But I shall manage. Men are notoriously susceptible to volunteering to carry heavy things for sweet young girls (or women, I suppose, technically speaking but I have the hardest time referring to myself, much less thinking of my self as a woman).
I like Angers. It reminds me of Paris, only slightly smaller and having maintained more of its tangible history. Paris being Paris, it's been the center of conflict no matter the era, and many of its monuments have been destroyed. I think only a handful (three or four) medieval structures remain intact, and those are late medieval. Angers, too, was arguably as important as Paris during the Middle Ages (if not more so, depending on to whom and when we are referring). Seeing as my interest in things seems to extend only as far as its history, it would make sense that I like both cities equally well. I'm not sure what that says about me, other than obsessed. It makes me wonder what a person reading this blog would learn about me as a person. Could a psychologist or a profiler put together who I am from how I write and what I write about? Possibly. And yes, I do wonder these things as I write. I'm self-involved, and self-aware enough to both recognize and admit it. We all have our faults; mine are less harmful than some.

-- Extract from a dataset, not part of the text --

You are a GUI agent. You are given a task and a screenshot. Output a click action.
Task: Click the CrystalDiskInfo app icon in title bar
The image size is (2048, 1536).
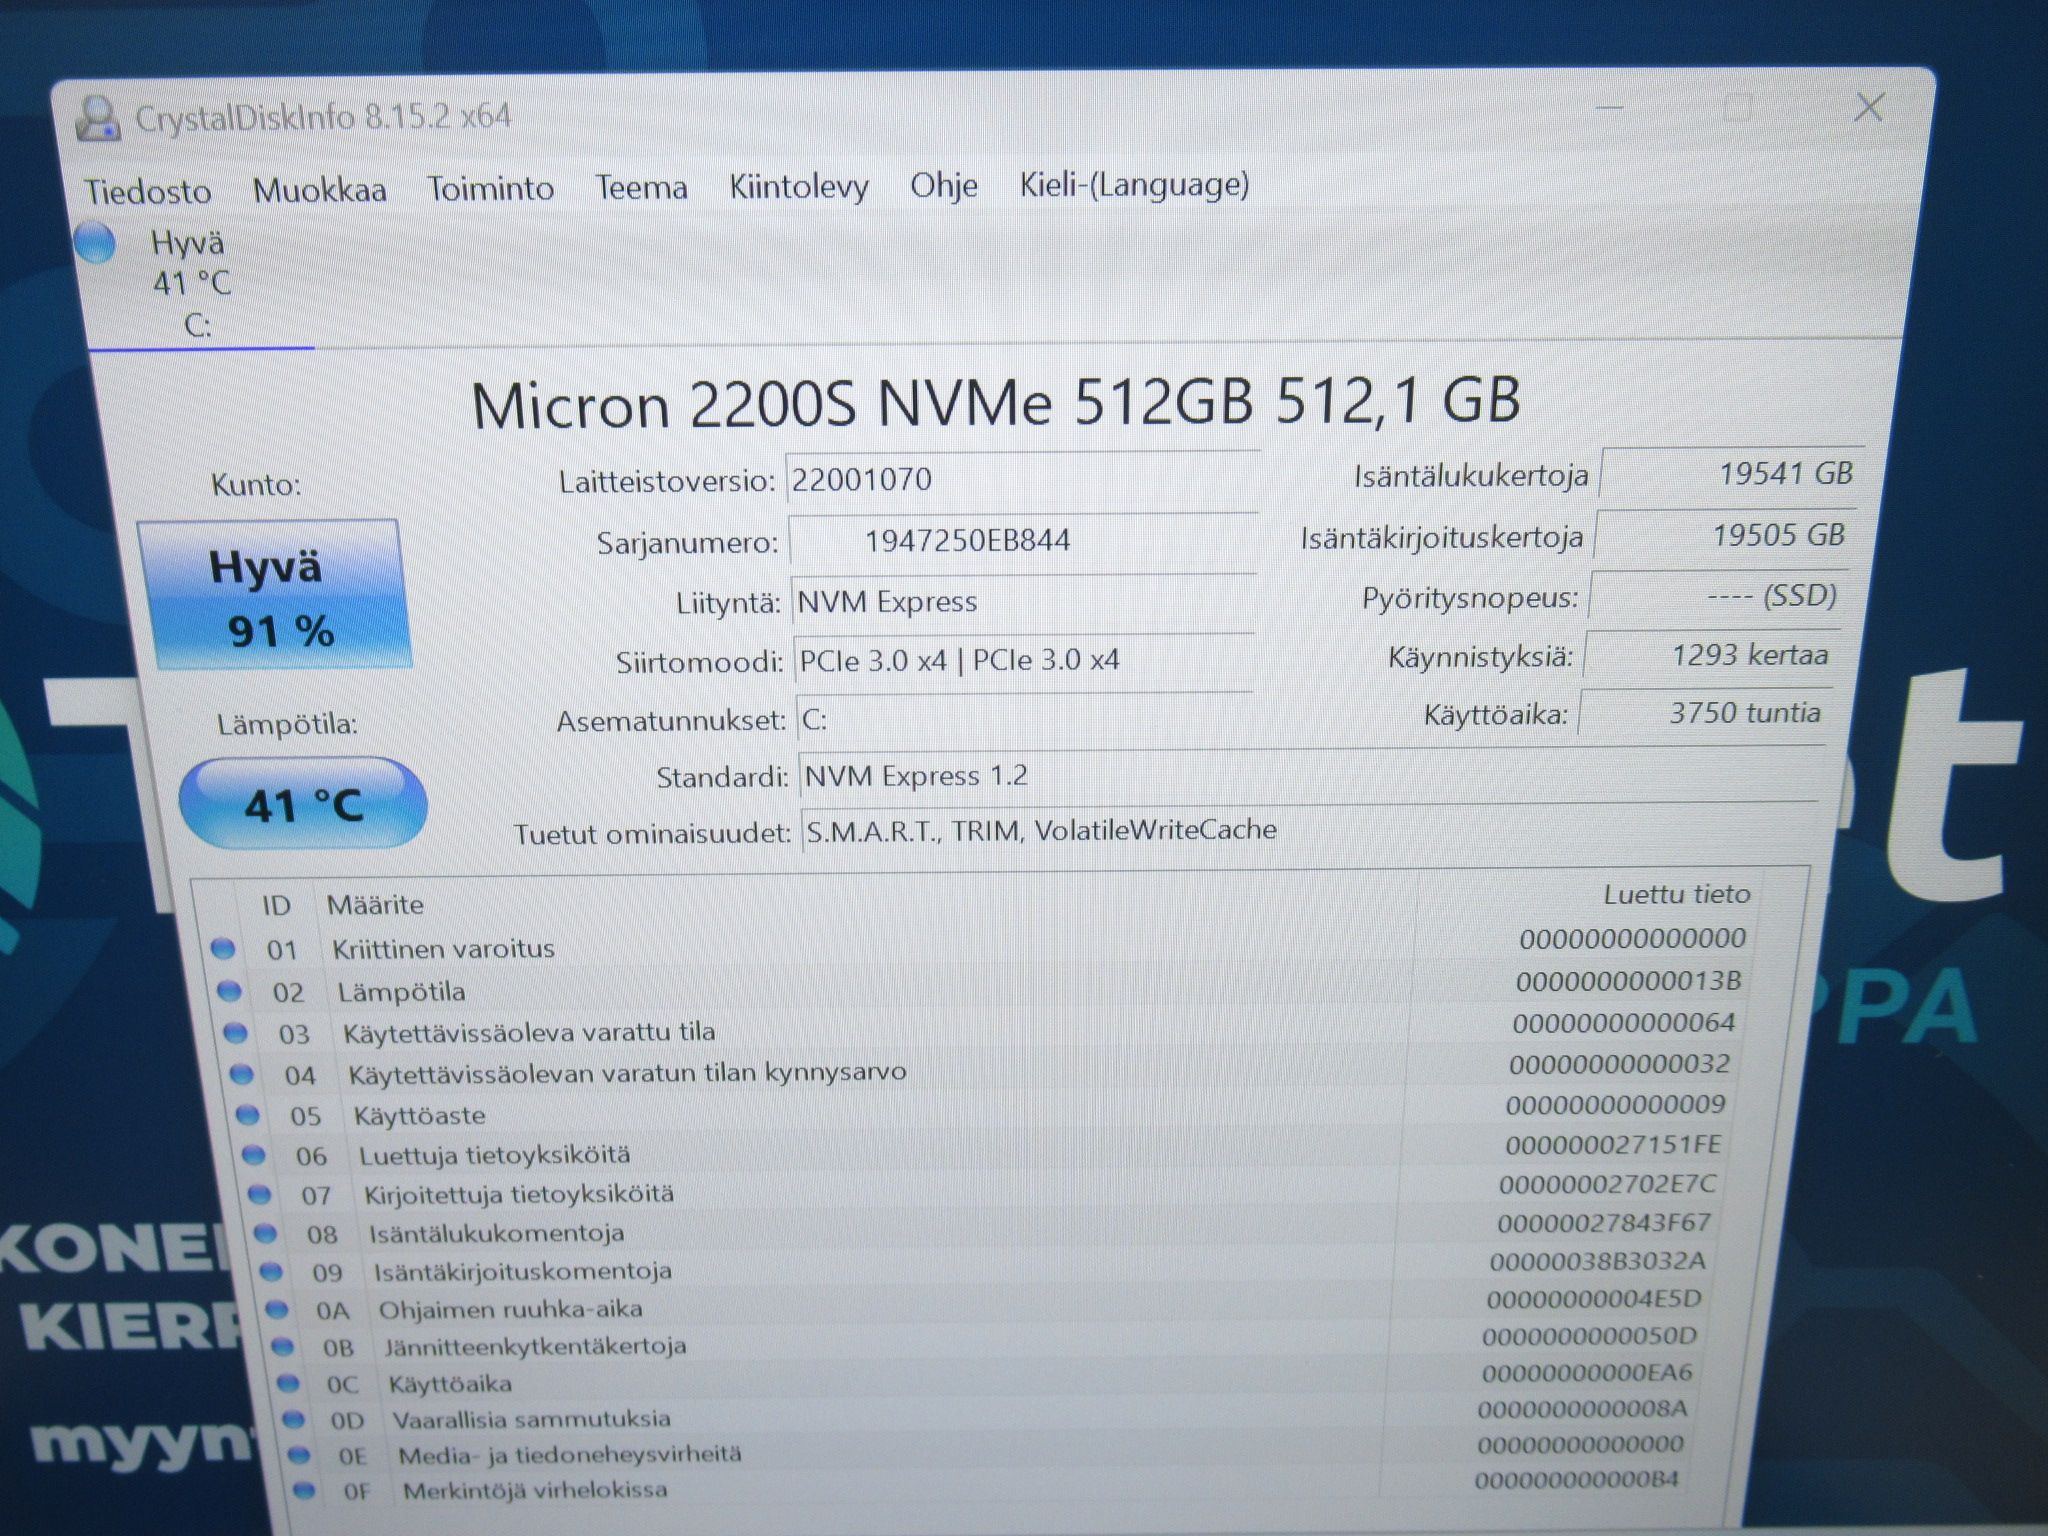pos(98,120)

Even as I like Angers as well as Paris, I have to acknowledge the undefinable something which makes Paris—well, Paris. There's a magic to the city. Beyond its history, beyond its culture, its atmosphere, its food—that city is something special. Parisians, on the other hand . . . .
Let's leave it at that, shall we?
No, I kid the Parisians. They get a bad wrap, as do all the French. Americans and the Brits in particular have these notions of the French as rude, smelly, snotty, proud, elitist, etc. Looking rationally, it isn't a fair assessment. I find the same sorts of attitudes and people in New York or Charlotte or Atlanta as I do anywhere here, in the same percentages. I tend to think humans are humans, regardless of which arbitrary border line they're born within. But I do know that when I get uncomfortable, when I'm tense or nervous, afraid or anxious, I tend to think the worst of people around me. I attribute my disquiet to them; they must be rude or unwelcoming or looking at me funny. Inevitably, when I step into a new place (therefore, out of my comfort zone—I don't like change despite appearances to the contrary), my first impression is always one of being disliked, shunned, or insulted by those around me. They're all perfectly at ease, while here I am about to have a panic attack and curl in a ball over between the cathedral and that cafe. There's a nice little nook the homeless likely inhabit at night and wouldn't life be easier if I could just watch it all from there? If that's how I feel, then I think maybe that's how other people who come to France get their ideas of rude and aloof Frenchmen. They're out of their comfort zone, susceptible to the slightest snub and looking for insults where there aren't any. To point out other people's faults has the unfortunate affect of making us feel better about our own—and usually our own faults are rooted in our insecurities. See where I'm going with this? It's a vicious circle. But being aware of a problem doesn't make it any easier to avoid.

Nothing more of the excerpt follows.